As described above, according to the present invention, a high-quality semiconductor device having high luminous efficiency can be realized.

[Brief description of the drawings]

FIG. 1 is a diagram showing a structure of a semiconductor device according to one embodiment of the present invention.

FIG. 2 is a characteristic diagram showing a relationship between electrode thickness and device characteristics after wire-bonding.

FIG. 3 is a view showing physical property constants of various materials used for a semiconductor device in an example of the present invention.

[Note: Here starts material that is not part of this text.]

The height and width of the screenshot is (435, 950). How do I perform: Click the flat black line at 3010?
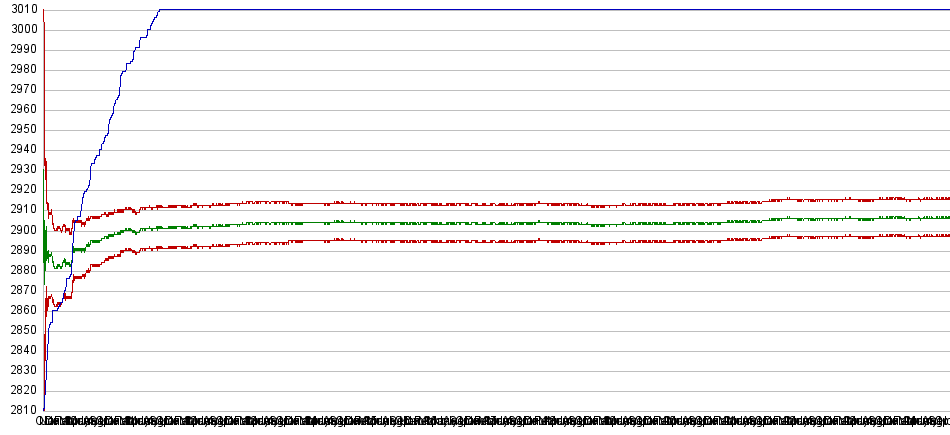click(550, 10)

FIGS. 4A and 4B are views showing a structure of a semiconductor device according to a conventional technique.

[Explanation of symbols]

 Reference Signs List 1 p-type SiC substrate 2 p-type SiC cladding layer 3 InGaN active layer 4 n-type AlGaN cladding layer 5 n-type electrode 6 p-type electrode

Claims (3)

[Claims] 1. A first layer made of p-type SiC, In
_(1-X) Second layer made of Ga _X N (0 ≦ X <1), n-type G
a third layer made of an aN-based compound semiconductor, the second layer being sequentially stacked, and having a thickness of 2 μm on the third layer.
A semiconductor device comprising the above n-type electrode. 2. The method according to claim 1, wherein a first type of p-type SiC is formed on a SiC substrate.
Cladding layer, an active layer composed of In _{(1- X)} Ga _X N (0 ≦ X <1), and a second cladding layer composed of n-type Al _(1-Y) Ga _Y N (0 ≦ Y ≦ 1) Are stacked in this order, wherein n having a thickness of 2 μm or more is formed on the second cladding layer.
A semiconductor element comprising a mold electrode. 3. A first step of forming a clad layer made of p-type SiC on a SiC substrate by a CVD growth method, and forming an In _(1-X) Ga _X N (0 ≦ X <1 ₎ on the clad layer. A) forming an active layer of MOCVD growth method, and n-type Al _(1-Y) Ga _Y N (0 ≦ Y ≦
A third step of forming a cladding layer made of 1) by MOCVD growth, and n-type Al _(1-Y) Ga _Y N (0 ≦ Y ≦
1) A method for manufacturing a semiconductor device, comprising a fourth step of forming an n-type electrode having a thickness of 2 μm or more on a cladding layer by vapor deposition or sputtering.